Key research themes
1. How can parametric and sinusoidal models improve low-bitrate audio coding efficiency and perceptual quality?
This research area focuses on advancing parametric audio coding techniques using sinusoidal and exponentially damped sinusoidal (EDS) models to efficiently represent audio signals at very low bitrates, while preserving perceptual quality. It addresses challenges in modeling transient signals, optimizing parameter quantization, and integrating psychoacoustic considerations to enhance sparse signal representation and subjective audio coding performance.
2. What are the advancements in hybrid and scalable audio coding techniques for universal speech and music compression?

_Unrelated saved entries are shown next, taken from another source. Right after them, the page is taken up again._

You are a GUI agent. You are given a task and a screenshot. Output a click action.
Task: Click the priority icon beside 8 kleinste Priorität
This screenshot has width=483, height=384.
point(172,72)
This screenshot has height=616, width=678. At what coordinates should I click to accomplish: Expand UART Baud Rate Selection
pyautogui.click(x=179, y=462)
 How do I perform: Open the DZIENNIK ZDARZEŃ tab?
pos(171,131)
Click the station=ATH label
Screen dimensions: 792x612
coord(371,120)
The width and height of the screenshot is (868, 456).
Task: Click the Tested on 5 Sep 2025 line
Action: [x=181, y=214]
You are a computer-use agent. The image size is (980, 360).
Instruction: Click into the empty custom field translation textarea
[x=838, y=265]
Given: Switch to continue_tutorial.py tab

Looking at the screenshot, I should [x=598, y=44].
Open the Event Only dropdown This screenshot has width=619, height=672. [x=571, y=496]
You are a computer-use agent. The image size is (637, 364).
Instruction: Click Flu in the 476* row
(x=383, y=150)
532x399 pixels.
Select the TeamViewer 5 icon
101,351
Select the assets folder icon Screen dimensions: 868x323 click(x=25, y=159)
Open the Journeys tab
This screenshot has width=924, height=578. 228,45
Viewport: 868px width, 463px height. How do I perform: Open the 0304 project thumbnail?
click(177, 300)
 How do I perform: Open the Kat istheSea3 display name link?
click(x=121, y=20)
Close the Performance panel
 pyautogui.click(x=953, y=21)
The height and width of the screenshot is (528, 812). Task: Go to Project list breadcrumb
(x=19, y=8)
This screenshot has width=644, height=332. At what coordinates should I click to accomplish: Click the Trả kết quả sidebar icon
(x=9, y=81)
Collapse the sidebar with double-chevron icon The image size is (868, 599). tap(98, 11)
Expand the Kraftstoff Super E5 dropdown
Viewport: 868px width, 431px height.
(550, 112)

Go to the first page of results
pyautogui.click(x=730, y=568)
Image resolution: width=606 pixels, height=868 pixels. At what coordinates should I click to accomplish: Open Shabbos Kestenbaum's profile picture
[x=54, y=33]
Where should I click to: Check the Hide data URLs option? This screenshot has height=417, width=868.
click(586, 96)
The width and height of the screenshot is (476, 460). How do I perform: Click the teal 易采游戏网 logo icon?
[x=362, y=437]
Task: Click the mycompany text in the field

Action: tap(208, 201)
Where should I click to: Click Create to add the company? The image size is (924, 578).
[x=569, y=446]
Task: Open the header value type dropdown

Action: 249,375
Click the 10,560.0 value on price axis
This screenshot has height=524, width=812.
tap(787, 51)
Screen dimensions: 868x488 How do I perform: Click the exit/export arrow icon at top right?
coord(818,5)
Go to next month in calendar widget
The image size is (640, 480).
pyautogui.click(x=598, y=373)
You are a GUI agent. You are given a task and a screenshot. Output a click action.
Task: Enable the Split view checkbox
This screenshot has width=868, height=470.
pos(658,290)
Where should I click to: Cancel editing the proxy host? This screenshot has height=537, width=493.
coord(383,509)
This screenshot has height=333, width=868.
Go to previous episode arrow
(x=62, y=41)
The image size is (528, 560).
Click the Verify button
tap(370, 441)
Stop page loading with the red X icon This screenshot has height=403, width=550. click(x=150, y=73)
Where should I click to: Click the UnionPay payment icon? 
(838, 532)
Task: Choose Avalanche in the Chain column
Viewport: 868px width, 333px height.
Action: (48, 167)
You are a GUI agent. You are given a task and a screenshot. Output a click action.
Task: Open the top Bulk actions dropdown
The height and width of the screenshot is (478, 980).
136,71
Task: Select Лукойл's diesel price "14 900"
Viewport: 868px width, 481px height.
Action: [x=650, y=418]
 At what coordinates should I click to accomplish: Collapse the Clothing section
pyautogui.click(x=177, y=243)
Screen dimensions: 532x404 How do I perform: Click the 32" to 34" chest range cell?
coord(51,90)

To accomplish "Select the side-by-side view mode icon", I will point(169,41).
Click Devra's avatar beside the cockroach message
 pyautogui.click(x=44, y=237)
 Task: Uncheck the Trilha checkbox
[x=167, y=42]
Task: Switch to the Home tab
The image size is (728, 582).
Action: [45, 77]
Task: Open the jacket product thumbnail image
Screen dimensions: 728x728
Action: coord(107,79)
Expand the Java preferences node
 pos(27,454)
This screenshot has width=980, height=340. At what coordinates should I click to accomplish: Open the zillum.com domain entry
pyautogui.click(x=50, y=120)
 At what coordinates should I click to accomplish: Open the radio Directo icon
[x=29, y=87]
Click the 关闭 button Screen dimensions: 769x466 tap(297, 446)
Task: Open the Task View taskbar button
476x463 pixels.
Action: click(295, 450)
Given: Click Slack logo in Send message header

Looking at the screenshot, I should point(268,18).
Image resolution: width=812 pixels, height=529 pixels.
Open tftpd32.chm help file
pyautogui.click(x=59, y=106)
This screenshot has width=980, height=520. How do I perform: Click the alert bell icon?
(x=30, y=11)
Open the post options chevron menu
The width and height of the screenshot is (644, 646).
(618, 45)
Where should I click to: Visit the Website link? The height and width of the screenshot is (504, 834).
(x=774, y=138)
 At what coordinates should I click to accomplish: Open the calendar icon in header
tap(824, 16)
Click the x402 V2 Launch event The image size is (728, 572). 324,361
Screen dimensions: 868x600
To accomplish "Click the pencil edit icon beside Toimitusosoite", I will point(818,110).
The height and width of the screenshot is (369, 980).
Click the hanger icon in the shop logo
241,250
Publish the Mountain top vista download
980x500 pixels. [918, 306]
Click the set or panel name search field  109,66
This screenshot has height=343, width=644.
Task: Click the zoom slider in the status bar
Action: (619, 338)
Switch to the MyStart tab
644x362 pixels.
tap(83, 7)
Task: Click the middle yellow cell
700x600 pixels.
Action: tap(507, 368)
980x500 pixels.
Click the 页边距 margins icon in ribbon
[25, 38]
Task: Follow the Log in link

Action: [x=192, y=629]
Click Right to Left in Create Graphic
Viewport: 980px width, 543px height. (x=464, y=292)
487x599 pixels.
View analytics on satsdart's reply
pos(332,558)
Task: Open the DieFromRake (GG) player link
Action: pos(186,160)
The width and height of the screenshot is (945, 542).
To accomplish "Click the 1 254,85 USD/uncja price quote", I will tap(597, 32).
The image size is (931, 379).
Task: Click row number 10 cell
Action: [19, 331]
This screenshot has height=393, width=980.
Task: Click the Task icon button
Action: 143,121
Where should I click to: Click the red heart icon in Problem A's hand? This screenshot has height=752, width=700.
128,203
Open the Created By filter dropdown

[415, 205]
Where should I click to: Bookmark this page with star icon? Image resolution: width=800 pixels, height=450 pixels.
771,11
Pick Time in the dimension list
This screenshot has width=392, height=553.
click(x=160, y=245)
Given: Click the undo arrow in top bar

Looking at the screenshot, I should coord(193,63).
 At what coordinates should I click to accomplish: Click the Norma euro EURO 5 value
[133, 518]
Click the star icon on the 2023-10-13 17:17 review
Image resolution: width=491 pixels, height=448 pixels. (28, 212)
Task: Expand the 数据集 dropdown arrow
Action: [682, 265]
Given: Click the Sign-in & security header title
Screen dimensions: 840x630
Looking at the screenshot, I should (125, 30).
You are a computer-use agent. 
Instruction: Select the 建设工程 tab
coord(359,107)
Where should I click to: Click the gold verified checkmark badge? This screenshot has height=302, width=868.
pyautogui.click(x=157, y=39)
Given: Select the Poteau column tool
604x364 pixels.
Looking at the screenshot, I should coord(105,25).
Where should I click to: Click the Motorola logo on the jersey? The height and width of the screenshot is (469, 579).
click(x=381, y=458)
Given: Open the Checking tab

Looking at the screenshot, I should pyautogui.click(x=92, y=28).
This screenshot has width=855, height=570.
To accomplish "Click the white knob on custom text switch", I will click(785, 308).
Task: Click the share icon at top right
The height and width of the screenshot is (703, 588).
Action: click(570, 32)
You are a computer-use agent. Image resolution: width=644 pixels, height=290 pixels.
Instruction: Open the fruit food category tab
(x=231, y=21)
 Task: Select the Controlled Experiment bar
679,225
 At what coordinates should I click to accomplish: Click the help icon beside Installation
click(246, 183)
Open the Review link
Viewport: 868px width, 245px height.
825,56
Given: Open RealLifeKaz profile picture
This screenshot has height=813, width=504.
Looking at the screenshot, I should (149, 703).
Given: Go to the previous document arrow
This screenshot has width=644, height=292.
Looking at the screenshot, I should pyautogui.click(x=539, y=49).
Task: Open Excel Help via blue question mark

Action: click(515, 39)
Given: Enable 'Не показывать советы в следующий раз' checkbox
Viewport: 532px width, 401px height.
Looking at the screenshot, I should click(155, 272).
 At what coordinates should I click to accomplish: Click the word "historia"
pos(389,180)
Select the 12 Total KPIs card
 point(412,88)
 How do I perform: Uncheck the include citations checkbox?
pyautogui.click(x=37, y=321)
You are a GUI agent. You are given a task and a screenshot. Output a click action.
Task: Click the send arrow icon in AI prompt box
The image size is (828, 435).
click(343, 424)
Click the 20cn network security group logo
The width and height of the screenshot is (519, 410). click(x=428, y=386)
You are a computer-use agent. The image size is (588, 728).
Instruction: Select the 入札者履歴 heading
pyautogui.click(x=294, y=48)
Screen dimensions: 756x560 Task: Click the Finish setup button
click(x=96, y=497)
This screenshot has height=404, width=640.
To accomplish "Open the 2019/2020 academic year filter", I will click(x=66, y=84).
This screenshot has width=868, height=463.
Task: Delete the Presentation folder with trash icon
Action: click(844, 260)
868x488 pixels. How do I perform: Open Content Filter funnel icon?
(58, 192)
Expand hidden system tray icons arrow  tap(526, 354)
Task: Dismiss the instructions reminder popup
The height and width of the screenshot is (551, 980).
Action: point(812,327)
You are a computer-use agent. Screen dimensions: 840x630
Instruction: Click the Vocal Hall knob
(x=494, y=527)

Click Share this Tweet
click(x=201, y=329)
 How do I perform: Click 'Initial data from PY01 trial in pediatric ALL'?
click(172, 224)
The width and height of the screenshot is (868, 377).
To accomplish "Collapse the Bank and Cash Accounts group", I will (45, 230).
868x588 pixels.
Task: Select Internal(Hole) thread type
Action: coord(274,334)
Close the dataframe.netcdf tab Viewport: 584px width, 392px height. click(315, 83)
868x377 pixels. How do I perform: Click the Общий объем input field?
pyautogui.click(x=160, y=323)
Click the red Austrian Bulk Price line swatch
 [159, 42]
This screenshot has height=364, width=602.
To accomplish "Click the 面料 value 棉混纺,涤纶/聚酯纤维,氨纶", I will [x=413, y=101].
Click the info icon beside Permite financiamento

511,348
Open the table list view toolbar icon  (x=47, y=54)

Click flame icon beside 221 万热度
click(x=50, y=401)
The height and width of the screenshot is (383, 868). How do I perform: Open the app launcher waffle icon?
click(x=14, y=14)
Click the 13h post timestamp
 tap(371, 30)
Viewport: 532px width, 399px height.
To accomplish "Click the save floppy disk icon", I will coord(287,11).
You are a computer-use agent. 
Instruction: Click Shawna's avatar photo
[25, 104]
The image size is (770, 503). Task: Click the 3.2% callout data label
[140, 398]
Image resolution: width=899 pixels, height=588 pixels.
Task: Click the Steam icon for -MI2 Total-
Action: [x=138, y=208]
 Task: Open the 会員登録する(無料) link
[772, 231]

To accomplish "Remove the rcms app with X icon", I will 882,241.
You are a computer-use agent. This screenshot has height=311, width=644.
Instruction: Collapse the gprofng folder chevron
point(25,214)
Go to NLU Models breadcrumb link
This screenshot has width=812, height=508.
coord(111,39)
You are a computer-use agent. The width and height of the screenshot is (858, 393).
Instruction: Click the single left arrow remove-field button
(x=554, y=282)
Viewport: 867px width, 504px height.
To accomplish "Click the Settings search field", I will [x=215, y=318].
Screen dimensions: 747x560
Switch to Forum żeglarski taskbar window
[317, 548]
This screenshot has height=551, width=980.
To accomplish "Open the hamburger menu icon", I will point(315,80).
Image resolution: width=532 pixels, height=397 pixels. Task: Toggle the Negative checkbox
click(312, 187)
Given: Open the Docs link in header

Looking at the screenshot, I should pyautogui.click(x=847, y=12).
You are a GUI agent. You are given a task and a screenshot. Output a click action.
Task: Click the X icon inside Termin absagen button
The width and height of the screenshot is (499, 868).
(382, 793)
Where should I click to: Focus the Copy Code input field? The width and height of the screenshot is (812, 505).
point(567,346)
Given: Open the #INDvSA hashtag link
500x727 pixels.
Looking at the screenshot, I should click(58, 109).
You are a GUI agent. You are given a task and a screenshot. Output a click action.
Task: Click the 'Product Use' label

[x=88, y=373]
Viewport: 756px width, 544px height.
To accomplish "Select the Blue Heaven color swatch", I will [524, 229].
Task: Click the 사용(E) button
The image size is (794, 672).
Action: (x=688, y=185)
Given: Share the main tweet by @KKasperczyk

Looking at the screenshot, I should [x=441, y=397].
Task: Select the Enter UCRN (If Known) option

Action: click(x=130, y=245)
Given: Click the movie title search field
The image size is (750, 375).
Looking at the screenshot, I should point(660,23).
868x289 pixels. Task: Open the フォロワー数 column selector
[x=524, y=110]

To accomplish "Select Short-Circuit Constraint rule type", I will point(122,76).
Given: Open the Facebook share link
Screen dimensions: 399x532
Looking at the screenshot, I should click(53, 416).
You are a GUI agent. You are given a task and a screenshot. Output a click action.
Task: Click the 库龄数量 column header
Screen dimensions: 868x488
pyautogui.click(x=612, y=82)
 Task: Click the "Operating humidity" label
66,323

This theme investigates methods integrating multiple coding paradigms—such as linear predictive coding (LPC), algebraic code-excited linear prediction (ACELP), transform coding (TCX), and scalable coding frameworks—to achieve efficient, universal audio coding that supports both speech and music signals. It includes mode switching, variable frame lengths, entropy coding improvements, and scalable-to-lossless transitions, aiming for robust quality across diverse content at multiple bitrates.
3. How can psychoacoustically-informed perceptual models and lossless coding techniques enhance audio compression fidelity and objective quality assessment?
This research direction integrates auditory perception models into audio codec design and lossless coding methods to optimize compression while preserving subjective audio quality. It also explores objective metrics aligned with human perception, enabling reliable prediction of coding artifacts impact. Lossless and perceptual lossless techniques using predictive filtering and entropy coding aim to maximize coding efficiency without compromising signal integrity.